Molecular dynamics simulations on β amyloid peptide (25-35) in aqueous trifluoroethanol solution

Abstract

Amyloid peptide (Aβ) is the major component of senile plaques found in the brain of patient of Alzheimer's disease. β-amyloid peptide (25-35) (Aβ25-35) is biologically active fragment of Aβ. The three-dimensional structure of Aβ25-35 in aqueous solution with 50% (vol/vol) TFE determined by NMR spectroscopy previously adopts an α-helical conformation from Ala30 to Met35. It has been proposed that Aβ(25-35) exhibits pH- and concentration-dependent α-helix ↔ β-sheet transition. This conformational transition with concomitant peptide aggregation is a possible mechanism of plaque formation.

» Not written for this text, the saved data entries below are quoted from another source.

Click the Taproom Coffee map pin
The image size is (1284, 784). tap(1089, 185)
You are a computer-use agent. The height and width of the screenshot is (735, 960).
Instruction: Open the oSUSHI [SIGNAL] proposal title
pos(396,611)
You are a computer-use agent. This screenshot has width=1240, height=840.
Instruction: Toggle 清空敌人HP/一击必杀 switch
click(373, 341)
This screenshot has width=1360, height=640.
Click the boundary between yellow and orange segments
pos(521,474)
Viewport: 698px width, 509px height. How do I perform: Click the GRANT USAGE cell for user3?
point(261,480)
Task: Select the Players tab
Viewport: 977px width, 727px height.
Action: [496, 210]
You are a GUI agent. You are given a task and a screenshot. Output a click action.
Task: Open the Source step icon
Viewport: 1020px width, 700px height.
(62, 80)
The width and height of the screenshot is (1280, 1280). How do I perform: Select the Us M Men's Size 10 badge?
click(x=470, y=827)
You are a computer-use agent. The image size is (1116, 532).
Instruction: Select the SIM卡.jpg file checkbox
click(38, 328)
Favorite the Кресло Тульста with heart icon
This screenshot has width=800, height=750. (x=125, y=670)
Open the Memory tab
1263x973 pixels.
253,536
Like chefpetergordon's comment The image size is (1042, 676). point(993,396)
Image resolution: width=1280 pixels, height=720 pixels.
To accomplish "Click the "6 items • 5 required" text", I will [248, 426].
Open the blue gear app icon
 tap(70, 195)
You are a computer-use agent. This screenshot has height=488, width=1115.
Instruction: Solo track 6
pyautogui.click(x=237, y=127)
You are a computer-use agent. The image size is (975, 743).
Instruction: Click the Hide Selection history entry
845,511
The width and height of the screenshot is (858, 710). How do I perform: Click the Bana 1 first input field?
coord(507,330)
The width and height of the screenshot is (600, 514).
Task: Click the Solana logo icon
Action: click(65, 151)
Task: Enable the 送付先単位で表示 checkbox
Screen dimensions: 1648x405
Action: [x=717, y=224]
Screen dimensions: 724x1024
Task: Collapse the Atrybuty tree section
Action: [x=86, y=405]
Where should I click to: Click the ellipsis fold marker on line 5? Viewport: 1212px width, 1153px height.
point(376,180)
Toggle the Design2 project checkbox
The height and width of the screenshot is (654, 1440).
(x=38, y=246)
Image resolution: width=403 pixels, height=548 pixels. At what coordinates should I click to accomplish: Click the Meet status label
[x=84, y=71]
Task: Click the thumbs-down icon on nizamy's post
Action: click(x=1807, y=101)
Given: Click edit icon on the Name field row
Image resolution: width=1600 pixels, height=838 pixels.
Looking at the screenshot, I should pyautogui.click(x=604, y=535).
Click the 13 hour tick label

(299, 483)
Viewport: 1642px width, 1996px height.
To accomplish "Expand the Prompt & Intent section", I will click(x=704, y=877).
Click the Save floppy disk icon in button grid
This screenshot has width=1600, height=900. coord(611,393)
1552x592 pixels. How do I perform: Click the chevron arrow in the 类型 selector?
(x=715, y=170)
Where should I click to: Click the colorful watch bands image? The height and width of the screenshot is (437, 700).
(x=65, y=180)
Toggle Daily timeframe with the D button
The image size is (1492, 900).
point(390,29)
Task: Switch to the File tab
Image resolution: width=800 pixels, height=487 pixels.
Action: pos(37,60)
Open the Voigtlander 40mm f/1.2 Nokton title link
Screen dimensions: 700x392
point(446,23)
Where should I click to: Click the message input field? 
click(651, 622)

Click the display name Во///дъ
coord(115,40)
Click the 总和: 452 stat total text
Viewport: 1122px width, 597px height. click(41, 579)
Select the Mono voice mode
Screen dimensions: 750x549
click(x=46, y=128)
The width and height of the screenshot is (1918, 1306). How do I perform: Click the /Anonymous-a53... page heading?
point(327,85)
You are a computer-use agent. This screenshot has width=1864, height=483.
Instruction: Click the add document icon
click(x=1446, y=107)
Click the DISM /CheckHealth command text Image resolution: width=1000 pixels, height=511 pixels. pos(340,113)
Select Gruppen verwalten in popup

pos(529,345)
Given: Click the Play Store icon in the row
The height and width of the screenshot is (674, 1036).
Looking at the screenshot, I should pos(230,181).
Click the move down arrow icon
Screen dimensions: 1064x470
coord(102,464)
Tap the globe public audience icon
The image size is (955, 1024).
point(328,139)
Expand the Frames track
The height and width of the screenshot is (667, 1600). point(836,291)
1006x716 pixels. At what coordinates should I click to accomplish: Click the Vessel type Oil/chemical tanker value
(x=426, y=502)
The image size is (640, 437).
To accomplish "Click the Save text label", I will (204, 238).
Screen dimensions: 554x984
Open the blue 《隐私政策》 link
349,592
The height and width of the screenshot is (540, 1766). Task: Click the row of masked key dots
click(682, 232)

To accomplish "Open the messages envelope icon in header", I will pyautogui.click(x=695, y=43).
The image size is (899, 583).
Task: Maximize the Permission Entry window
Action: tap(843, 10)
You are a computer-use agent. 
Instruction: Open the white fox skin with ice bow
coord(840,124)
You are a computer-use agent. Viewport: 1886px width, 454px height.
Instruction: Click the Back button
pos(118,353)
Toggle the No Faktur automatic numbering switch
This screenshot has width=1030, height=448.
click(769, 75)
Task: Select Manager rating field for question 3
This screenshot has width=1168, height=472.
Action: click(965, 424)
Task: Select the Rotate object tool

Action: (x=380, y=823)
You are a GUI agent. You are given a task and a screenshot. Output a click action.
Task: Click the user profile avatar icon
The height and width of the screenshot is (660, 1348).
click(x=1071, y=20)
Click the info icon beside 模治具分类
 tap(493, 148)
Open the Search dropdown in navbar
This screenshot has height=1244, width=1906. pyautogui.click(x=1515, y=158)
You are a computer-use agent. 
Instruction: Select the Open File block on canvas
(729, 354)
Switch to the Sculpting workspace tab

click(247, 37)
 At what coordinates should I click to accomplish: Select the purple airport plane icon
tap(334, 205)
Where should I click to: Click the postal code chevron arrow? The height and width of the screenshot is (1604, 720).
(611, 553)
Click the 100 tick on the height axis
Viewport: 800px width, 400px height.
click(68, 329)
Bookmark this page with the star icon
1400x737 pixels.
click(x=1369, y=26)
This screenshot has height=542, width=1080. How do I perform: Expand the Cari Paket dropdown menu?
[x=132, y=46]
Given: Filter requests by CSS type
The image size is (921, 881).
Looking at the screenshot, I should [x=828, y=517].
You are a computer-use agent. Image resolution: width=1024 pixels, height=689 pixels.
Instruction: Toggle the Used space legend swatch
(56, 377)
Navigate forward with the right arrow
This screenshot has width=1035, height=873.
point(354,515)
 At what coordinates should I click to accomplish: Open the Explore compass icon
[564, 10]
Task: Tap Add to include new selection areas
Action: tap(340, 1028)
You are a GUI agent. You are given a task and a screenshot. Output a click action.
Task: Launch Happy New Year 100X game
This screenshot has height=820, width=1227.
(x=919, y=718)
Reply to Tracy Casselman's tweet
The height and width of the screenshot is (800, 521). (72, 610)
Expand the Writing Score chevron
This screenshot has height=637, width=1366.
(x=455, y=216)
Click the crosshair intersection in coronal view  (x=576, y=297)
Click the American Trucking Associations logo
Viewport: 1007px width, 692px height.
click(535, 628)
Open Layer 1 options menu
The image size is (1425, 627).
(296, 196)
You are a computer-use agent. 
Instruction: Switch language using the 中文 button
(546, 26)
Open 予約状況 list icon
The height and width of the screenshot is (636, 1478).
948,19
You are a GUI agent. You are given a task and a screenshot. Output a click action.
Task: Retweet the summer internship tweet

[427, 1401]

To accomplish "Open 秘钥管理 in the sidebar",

Here, in order to gain more insight into the mechanism of α-helix formation of Aβ25-35 peptide by TFE, which particularly stabilizes α-helical conformation, we studied the secondary-structural elements of Aβ25-35 peptide by molecular dynamics simulations. Secondary structural elements determined from NMR spectroscopy in aqueous TFE solution are preserved during the MD simulation. TFE/water mixed solvent has reduced capacity for forming hydrogen bond to the peptide compared to pure water solvent. TFE allows Aβ25-35 to form bifurcated hydrogen bonds to TFE as well as to residues in peptide itself. MD simulation in this study supports the notion that TFE can act as an α-helical structure forming solvent.